Ladies Who Propose To Men Are Dumb

You must have seen the video already. A Nigerian woman was left with gallons of tears flowing from her eyes after she made a marriage proposal to her boyfriend at a busy mall and got turned down like an Eastlando guy asking a slay queen from Karen to come for a sleepover in his bedsitter.

The love-struck lady was seen kneeling with a ring in her hand as she gestured to the man to say the big “YES”. But the man who was visibly embarrassed, got close to her and helped her get up. One would have assumed that he was ready to accept the proposal but no……he just whispered to her and walked away, as fast as his feeble legs could carry him (like a primary school kid would say). The lady was left shocked, heartbroken and inconsolable.

I thought of all the phrases I could use to describe this woman and only one came to mind – dumb. As a lady, why would you propose to a man? No matter how desperate you are for marriage and no matter how much you are obsessed with a guy, proposing is a silly thing to do. No ifs, ands, or buts about it. It’s just silly.

Look at these ones too………May God help them.

Ladies, It just isn’t worth it for you to take matters into your own hands. The arguments against popping the question are endless and valid; you come off as cheap and desperate , you lose your worth as a woman  and you pave way for a future statement that goes like this  “I didn’t want this in the first place, you did.”

There’s an old African Adage which says, “the bone doesn’t go in search for a dog but the dog rather goes in search for a bone.” Fact. Men do the proposing, not women.

So what really goes on in the minds of women who propose?

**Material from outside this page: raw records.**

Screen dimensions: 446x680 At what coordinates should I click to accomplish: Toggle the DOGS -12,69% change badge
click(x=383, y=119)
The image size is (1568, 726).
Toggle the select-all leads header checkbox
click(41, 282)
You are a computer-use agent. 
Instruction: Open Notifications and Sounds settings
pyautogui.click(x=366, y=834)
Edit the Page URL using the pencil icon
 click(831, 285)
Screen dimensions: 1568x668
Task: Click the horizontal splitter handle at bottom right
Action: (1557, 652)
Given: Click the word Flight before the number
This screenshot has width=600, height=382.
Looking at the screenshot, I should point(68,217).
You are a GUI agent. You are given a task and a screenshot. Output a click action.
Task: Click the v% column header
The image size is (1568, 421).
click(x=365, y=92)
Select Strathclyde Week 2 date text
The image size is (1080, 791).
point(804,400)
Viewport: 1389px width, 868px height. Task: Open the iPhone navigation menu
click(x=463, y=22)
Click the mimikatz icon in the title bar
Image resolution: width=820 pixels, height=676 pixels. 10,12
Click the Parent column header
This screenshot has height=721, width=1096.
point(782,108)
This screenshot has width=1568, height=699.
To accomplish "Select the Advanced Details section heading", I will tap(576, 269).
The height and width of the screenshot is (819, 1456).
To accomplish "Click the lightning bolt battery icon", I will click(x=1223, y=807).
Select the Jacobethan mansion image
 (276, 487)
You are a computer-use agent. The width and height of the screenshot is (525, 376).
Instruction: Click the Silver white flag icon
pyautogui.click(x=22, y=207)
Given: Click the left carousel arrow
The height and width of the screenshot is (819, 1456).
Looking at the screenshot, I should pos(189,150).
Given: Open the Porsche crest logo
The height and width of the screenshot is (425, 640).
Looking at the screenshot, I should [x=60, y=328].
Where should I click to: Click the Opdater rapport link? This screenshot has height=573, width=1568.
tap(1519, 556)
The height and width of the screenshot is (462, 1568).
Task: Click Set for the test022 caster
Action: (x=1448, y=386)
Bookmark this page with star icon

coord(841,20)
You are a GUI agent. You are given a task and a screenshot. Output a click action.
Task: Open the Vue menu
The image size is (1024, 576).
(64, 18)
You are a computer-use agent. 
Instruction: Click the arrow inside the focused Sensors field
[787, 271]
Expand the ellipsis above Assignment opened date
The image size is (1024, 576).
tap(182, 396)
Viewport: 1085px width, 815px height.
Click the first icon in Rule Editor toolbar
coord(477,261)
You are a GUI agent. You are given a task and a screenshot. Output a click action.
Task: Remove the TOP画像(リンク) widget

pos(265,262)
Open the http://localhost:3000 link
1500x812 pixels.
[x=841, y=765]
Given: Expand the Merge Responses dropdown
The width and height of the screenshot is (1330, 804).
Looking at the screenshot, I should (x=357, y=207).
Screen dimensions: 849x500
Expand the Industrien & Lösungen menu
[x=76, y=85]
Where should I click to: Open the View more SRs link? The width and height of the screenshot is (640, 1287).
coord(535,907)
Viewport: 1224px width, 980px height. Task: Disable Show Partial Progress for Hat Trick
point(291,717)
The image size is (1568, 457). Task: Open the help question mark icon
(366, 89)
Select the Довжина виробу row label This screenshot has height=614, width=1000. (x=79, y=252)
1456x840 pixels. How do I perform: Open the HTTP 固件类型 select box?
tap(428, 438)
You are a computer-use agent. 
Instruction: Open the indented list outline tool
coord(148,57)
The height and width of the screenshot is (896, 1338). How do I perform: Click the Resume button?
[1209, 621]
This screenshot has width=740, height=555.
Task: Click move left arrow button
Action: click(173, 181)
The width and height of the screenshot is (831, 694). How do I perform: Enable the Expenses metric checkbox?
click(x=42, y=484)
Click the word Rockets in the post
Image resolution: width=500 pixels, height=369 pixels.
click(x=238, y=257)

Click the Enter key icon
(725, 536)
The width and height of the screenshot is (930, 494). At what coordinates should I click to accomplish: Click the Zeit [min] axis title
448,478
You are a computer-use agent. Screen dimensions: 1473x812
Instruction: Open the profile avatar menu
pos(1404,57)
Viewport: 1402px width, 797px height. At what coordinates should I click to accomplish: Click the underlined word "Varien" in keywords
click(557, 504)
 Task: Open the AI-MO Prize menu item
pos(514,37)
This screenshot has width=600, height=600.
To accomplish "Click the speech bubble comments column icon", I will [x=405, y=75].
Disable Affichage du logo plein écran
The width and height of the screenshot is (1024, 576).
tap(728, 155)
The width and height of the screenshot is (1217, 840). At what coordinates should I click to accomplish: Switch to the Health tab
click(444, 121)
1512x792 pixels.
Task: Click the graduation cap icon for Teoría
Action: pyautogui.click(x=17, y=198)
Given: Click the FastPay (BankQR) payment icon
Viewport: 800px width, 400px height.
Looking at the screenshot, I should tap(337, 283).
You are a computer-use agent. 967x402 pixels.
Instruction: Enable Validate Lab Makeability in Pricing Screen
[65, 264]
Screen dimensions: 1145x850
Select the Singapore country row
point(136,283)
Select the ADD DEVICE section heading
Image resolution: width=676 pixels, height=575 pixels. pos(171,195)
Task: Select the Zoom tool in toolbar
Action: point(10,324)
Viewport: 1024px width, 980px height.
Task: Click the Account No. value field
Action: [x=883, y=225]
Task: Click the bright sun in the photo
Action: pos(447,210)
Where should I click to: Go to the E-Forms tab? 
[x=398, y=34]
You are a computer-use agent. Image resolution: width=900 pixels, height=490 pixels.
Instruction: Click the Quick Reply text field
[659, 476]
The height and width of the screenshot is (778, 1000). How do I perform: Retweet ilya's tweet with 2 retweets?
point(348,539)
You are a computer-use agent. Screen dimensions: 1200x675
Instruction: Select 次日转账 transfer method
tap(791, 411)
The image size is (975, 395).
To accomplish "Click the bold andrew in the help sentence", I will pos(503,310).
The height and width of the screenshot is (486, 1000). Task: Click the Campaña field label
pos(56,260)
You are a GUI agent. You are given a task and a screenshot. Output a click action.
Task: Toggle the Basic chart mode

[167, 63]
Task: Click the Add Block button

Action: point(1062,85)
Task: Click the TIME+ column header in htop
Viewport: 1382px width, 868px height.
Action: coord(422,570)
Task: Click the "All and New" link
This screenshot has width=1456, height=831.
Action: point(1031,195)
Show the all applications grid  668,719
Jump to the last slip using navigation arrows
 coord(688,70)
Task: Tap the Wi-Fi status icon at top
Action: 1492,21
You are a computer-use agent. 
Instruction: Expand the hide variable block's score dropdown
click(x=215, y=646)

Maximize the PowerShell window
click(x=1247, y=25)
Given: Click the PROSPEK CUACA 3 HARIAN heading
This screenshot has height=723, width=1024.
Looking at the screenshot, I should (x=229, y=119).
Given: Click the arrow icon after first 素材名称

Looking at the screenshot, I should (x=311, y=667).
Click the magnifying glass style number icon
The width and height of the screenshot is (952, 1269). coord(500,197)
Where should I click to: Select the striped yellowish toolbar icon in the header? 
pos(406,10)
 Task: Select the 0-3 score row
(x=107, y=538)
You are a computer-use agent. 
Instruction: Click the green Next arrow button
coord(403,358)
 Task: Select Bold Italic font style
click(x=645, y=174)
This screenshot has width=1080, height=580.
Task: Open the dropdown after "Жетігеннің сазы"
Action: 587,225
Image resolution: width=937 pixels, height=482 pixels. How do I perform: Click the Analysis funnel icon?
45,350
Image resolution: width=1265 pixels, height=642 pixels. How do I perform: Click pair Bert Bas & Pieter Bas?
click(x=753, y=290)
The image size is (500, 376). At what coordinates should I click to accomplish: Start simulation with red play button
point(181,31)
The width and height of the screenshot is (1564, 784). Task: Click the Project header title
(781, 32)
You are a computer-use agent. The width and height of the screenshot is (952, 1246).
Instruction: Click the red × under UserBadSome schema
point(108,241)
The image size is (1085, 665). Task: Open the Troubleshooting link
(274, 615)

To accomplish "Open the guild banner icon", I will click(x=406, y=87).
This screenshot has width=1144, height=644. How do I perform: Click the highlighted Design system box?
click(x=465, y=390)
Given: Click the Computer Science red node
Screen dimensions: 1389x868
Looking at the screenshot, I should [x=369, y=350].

First, we could assume that they are mental cases because who in their right mind would do that? Second, they might have been confused by good sex and third, they are simply desperate.  That’s correct. Desperation can push people to lows that they didn’t think they would sink to. Women who propose tend to have become so obsessed with validating their relationships with a marriage, or simply achieving their dreams of grand weddings which overflow with pilau and cake that they have lost sight of what is really important; being with someone who truly wants to spend his life with you in this union of marriage.

The thing with us men is that we are never okay with being forced to do anything. We might do it yes, but later on, we will always find a way of punishing the person who forced us to do it.

When you propose to a man, not only are you disrupting the sacrosanct power that men have held throughout history but you are also running the risk of not being happy because you will always wonder if he is happy or was he ever going ask you to marry him. You might force a man into marriage but you will never force him to commit. You can throw a frog in water but you cannot force it to swim. By shoving an engagement ring onto a man’s finger kwa lazima, you find yourself unhappy and unfulfilled when the smoke clears. You will cause resentment or frustration in him because you put him in a position to “give in” with a situation he wasn’t ready for.

If a man wants to truly wife you, he will make the move and pop the question, no one has to force him, trick him or anything else. Or better yet, he will make you pregnant, which I think is a better way of proposing than risking it at a public place. Instead of kneeling with a ring on your finger, kneel in bed and put a baby in her womb courtesy of doggy style.

Men are born hunters and would like to pursue their prey in their own way. Most of us do not need help from the women to do what we know we are supposed to do.

If a man hasn’t popped the question after a long time, then either he truly is not ready, he just sees you as a walking vagina or you are “the other woman.” Simple.  If you want to be a wife and the man you are with doesn’t fancy you sleeping next to him every night, it is better to walk away and prepare yourself for the man who will want to marry you, then for you to force things.

Most of you ladies can see that the man you are dating doesn’t see you as “the one’ but you choose to ignore that fact for reasons best known to yourselves.

When you propose to a man, it comes off even worse than an ultimatum. Basically your “will you marry me?” question is decrypted in his mind as,”Dude. you’ve taken so long. We are doing this right now okay? Don;t argue with me.”

See how bad it is?

Giving women the right to pop the question might seem an empowering moment but it’s not. It’s not just how things work. As a woman, do not settle for asking him, dragging him, pestering him or begging him to marry you. It is not going to work out. There is an equilibrium, let the man be the man and make his own decision, your response is your decision.

Instead of worrying themselves, women should instead be patient and wait for a man who is crazy for them (or seems to be), who pursues them, who never leaves them guessing where they stand, and who will take charge.